裁判所は、次のとおり述べて、調整手当が固定残業代であることを否定しました。
(裁判所の判断)
「定額手当制をとる固定残業代の合意が有効であるといえるためには、通常の労働時間の賃金にあたる部分と割増賃金の部分とが明確に区分され、かつ当該手当が割増賃金支払に代わる手当としての性格を有していることが必要というべきである(最高裁平成6年6月13日第二小法廷判決・裁判集民事172号673頁、最高裁平成24年3月8日第一小法廷判決・裁判集民事240号121頁参照)。」
「これを本件についてみるに、被告は、調整手当のうち5万5000円は、1日10時間、1か月26日の就労を前提に、1日8時間を超える2時間の就労に対し、時給1000円を基準に食事休憩20分を除いた1時間40分の時間外割増賃金の26日分として計算した残業代としての支払であると主張し、証拠・・・中にはこれに沿う部分がある。」
「しかし、証拠・・・によれば、原告は採用時に被告代表者から、1日10時間のシフト制のもとで1か月26日の就労を前提に月27万円と職能手当として月5000円を支払うとの説明を受けたにすぎず、職能手当以外の賃金の内訳についての説明はなかったこと、シフト上の休憩時間以外に被告が主張する20分の食事休憩はその説明も実態もなかったことが認められ、このことは、証人Eが、被告の正社員となって以降の自らの賃金について、額面でいくらとの定めであり、調整手当が何時間分の労働に対する対価かは分からないと証言するところによっても裏付けられ、これに反する被告の主張は採用できない。」
「かかる事実に、調整手当という名称から、これが時間外労働に対する割増賃金の支払であると理解することは困難であることを併せてみれば、原被告間に調整手当のうち5万5000円を固定残業代とする旨の合意があったとは認められない。」
3.就業規則や賃金規程が存在しない事案ではあるが・・・
一見して固定残業代と分からない名称が付けられていたとしても、就業規則や賃金規程で固定残業代であることが明確に定義されていて、それを採用時に労働者が知ろうと思えば知れた場合には、色々とややこしい問題が生じてきます。

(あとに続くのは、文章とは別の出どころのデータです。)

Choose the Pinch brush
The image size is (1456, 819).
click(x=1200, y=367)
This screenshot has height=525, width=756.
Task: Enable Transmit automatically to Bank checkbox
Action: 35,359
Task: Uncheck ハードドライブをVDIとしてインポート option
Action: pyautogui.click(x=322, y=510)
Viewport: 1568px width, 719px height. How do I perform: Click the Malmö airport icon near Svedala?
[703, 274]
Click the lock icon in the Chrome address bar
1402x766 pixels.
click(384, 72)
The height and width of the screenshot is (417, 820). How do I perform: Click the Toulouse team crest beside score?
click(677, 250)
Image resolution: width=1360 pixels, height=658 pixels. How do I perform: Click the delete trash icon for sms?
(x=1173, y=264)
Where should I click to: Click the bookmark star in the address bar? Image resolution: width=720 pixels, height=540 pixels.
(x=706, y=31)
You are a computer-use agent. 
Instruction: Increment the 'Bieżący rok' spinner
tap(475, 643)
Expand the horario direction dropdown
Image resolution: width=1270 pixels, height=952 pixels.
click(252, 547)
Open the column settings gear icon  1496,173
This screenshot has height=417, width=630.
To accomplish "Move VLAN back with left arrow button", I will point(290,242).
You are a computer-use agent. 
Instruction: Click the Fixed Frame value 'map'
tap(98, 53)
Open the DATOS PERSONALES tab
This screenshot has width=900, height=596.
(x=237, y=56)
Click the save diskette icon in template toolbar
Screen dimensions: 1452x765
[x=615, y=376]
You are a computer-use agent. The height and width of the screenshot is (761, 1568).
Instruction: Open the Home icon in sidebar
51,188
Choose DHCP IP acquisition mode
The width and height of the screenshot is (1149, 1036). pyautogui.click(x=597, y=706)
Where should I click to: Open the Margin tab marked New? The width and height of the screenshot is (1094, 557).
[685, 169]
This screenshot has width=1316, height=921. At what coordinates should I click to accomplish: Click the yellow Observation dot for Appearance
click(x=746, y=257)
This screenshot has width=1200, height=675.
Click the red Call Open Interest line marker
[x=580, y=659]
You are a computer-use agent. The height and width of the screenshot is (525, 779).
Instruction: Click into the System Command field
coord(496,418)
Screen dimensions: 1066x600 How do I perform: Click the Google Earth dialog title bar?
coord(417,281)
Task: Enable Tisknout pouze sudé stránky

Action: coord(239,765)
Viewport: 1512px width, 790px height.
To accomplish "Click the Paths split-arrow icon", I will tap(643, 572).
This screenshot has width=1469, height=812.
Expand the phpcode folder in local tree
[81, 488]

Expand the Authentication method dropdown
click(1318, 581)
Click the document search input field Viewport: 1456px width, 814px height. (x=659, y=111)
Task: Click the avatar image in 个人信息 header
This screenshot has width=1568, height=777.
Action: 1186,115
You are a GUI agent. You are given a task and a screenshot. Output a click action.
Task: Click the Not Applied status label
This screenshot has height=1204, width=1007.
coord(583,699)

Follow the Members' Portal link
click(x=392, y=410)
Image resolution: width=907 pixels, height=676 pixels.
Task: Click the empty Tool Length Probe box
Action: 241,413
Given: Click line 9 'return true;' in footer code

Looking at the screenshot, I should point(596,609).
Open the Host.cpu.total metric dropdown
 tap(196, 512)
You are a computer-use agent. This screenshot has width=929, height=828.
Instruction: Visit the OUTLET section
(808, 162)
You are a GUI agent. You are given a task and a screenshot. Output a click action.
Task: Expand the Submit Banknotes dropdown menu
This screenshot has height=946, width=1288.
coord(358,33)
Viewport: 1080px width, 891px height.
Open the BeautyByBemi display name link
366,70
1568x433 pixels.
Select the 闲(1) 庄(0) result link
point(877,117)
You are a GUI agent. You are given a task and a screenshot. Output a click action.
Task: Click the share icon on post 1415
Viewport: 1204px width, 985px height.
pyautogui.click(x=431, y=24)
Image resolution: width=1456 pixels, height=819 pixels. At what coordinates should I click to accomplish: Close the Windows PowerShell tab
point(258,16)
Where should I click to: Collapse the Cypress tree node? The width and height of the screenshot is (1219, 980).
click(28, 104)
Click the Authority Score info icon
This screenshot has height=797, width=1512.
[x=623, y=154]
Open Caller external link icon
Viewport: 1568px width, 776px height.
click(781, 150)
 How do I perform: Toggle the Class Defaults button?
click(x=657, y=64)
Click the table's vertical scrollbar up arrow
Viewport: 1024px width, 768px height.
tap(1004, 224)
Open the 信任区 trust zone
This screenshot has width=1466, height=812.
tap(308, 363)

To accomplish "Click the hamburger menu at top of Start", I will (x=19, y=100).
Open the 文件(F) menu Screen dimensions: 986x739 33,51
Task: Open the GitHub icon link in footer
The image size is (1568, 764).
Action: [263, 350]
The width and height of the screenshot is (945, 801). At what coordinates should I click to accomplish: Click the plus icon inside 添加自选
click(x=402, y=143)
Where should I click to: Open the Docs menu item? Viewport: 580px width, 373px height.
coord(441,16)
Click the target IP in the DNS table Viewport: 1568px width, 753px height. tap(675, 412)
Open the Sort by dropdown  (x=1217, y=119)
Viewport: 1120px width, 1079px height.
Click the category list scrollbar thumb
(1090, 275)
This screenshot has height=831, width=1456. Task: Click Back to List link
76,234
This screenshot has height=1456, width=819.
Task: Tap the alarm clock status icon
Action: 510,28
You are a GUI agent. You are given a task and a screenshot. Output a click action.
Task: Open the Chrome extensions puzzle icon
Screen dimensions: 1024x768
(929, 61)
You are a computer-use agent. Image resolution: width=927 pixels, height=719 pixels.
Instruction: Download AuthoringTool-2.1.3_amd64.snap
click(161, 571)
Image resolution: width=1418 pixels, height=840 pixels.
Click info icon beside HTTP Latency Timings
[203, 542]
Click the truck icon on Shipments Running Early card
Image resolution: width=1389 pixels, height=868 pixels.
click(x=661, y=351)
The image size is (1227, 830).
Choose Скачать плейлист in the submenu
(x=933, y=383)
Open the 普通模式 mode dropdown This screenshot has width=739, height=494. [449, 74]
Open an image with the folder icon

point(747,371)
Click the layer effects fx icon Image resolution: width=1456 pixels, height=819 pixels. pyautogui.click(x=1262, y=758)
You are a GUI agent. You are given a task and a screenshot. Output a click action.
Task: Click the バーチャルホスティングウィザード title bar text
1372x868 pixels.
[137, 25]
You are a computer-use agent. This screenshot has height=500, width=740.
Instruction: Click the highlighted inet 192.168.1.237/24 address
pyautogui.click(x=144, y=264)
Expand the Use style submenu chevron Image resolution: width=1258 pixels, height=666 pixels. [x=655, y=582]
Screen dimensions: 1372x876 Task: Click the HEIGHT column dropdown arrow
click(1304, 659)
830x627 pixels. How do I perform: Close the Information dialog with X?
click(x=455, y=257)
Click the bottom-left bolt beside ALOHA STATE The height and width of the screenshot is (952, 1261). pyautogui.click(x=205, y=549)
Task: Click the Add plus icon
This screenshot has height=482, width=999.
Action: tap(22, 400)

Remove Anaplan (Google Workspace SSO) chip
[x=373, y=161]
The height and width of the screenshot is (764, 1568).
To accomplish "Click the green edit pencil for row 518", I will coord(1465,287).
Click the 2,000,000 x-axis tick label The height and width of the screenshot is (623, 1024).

しかし、就業規則や賃金規程が存在しない状況下において、何の説明もなければ、「調整手当」が固定残業代であると理解することは困難です。調整手当が残業の対価として合意された事実を認定できないのは当然のことだと思います。
ある手当について固定残業代であることが否定されると、その手当が基礎賃金に組み入れられるほか、残業代の弁済としての効力も否定されるため、認容額が伸びることが少なくありません。
就業規則や賃金規程を持っていない小規模な企業体は割と多いです。こうした企業体に雇われた後、不意打ち的に一定の手当が固定残業代だと言われて、話が違うと思われた方は、残業代の請求を検討してみても良いかも知れません。